精神科医フランクルが、ドイツ強制収容所で体験したことの記録は、アウシュヴィッツの悲劇と悲惨を伝え人間の偉大と悲惨を静かに描き出す。



  この本で語られた実話は、全く知らないでいたことばかりでした。
そもそもわたしの知識といえば、映画や少しのドキュメンタリーで知りえたことだけで、ホロコーストに関する書籍を読むのも今回が初めてでした。
発疹チブスの猛威、粗末過ぎる食事、生きる気力を無くした者が自らそれを止る...
ガスかまどと銃殺が幾万の命を奪ったことは知っていても、こうして他の理由で死んでいった者も驚くほど多かったことは、驚愕の思いでした。
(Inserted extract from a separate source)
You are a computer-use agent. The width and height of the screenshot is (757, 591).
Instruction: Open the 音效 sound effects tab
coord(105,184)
本当に人間にできることなんだろうか...人が耐ええたことなんだろうか...
痛んでくる内臓を抱えて、ただ読み進めるので精一杯です。

精神科医である著者が洞察した、収容所内で繰り広げられた出来事が人に与えたショックと影響。
どれもそうだったのかと動揺しながら、納得することばかりでした。
アウシュビッツへ連れてこられる以前に、どんなに強靭な肉体を持った人でも、生きる意味と希望を得られない環境では、折れて負けてしまう。
そのかわり、精神を強く保っていけた者は、生き延びることができた。
生きて帰った著者が、どんなモチベーションで想像を絶する環境から帰還することができたのかを語るあたりは圧巻でした。
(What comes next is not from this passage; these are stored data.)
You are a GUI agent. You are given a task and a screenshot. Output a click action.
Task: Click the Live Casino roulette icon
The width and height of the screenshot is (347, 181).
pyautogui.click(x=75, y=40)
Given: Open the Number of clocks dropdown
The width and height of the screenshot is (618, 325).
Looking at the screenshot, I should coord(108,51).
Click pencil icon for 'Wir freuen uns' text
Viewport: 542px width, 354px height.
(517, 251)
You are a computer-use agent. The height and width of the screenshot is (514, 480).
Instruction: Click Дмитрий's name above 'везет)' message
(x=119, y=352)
監督する側にも善良な者はいて、囚人にも悪意に満ちた者がいた。
いかなるグループも「純血」ではない...
この言葉はドキッとさせられました。
こういった部分が、映画や物語にされてくことも多いのでしょうね。


フランクル氏の書いた本文へ向う前に、かなり長い解説があります。
それは、ドイツで起こった組織的集団虐殺の実態を詳しく述べたもので、ここを読むことによって、本文がなお更理解しやすいものになります。
そして巻末には、当時の生々しい写真も収められています。

表紙の中村光夫氏評では「…不思議な明るさを持ち、読後感はむしろさわやか」とありましたが、実際私自身はさわやかにはなれませんでした。
ただ、これだけおぞましいことをやってのけた人間のどす黒い部分はさておき、生と死の狭間に置かれてなお、精神の自由と清らかさを保つことができたのも人間だということに対しては、わずかでも希望を抱かずにいれませんね。
そして人生にはユーモアが必要だと。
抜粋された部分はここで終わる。